Papież nie miał wiedzy “wlanej”, ale działał w oparciu o wiedzę, jaka była wtedy dostępna. A jeszcze do czasu publikacji amerykańskiego podręcznika diagnostycznego DSM w 1985 r. uważano że pedofilia jest zaburzeniem, które można wyleczyć. Leczenie oferowali psychiatrzy i psychoterapeuci, którzy potem poświadczali biskupom, iż ktoś został wyleczony i już nie zagraża. Bazując na tym, biskupi przywracali tych księży do duszpasterstwa. Niestety było to oparte na dużej nieznajomości sposobu działania sprawców.

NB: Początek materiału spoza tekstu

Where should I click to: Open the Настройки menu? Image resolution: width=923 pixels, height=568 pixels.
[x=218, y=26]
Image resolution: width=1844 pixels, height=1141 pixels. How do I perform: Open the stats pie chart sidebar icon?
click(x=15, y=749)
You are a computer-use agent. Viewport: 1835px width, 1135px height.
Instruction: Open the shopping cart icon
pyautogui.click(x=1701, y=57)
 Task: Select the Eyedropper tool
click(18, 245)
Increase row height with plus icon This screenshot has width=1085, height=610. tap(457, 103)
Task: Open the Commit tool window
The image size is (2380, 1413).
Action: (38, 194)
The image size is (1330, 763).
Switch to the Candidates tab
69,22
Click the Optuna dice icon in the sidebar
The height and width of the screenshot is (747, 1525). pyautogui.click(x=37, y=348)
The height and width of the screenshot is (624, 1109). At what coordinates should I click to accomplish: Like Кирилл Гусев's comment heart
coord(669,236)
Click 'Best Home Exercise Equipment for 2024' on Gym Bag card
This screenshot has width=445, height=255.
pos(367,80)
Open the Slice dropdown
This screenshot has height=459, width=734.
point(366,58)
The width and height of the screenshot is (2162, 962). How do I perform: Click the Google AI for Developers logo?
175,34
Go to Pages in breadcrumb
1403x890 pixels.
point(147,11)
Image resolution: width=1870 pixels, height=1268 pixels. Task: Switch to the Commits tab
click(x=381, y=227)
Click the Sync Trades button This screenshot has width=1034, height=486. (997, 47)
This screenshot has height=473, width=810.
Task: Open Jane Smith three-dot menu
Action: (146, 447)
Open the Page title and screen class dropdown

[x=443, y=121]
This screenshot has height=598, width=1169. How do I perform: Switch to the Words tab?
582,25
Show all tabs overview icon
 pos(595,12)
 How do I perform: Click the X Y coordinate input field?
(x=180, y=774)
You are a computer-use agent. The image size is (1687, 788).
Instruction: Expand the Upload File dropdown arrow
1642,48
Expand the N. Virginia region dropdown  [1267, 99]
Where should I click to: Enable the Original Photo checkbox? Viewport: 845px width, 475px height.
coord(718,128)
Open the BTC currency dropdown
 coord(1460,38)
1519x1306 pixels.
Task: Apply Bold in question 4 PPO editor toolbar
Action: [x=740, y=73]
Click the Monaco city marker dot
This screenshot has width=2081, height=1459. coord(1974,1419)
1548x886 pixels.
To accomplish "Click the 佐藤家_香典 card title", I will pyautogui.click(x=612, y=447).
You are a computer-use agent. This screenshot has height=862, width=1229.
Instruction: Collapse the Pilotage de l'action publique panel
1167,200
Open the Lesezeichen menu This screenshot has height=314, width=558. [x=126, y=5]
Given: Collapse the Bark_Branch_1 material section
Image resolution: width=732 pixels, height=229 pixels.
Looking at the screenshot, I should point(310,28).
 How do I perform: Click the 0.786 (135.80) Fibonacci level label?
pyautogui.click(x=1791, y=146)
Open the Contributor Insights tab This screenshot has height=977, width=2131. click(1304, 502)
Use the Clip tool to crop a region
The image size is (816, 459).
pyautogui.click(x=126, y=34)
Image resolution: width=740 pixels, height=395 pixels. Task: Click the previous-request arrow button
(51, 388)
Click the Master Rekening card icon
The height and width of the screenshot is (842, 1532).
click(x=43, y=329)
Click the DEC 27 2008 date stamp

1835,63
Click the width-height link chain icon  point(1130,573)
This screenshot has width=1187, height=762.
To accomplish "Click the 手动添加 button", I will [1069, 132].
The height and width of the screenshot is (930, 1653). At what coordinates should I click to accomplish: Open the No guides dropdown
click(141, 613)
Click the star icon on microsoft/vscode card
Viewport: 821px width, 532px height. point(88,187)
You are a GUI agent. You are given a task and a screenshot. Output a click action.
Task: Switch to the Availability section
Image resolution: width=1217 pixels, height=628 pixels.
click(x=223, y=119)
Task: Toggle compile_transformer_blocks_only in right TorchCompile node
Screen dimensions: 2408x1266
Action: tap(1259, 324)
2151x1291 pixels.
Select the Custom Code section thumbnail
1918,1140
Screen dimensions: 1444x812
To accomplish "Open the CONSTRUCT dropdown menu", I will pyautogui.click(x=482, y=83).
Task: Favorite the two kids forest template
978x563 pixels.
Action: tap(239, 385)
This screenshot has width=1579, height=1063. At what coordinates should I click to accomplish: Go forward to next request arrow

Dopiero dalsze badania naukowe przyniosły zrozumienie, że tego zaburzenia preferencji seksualnych wyleczyć się nie da. Autor powinien uwzględnić to w swojej relacji.
Gdyby też troszkę zorientował się, jak dokonuje się instytucjonalizacja problemu społecznego, to zrozumiałby, że trudne problemy społeczne mają swoje etapy: od fazy zaprzeczania, poprzez bezradność aż po fazę działania.
W zależności od ciężkości problemu, fazy bywają wydłużone. Nieraz mogą trwać nawet całymi latami, dopóki nie zaistnieje masa krytyczna, która skonfrontuje się z tym problemem i znajdzie wiedzę, żeby wyjść z zaprzeczeń i energię, żeby przekroczyć ograniczenia związane z bezradnością wobec problemu.
Może wtedy autor “Bielma” zobaczyłby, jak szybko Jan Paweł II rozwijał się, jeśli chodzi o reakcję i zrozumienie problemu. Zobaczyłby, że na przestrzeni kilkunastu lat bardzo wiele się nauczył, gdyż decyzje, jakie potem podjął okazują się po dziś dzień decyzjami kluczowymi dla oczyszczania Kościoła.
Gdyby wtedy, w latach 80. biskupi amerykańscy zasymilowali impuls płynący z raportu Doyle’a i współautorów, to prawdopodobnie proces uznania problemu wykorzystania seksualnego jako problemu całej społeczności kościelnej nie tylko w USA, byłby prawdopodobnie o wiele szybszy.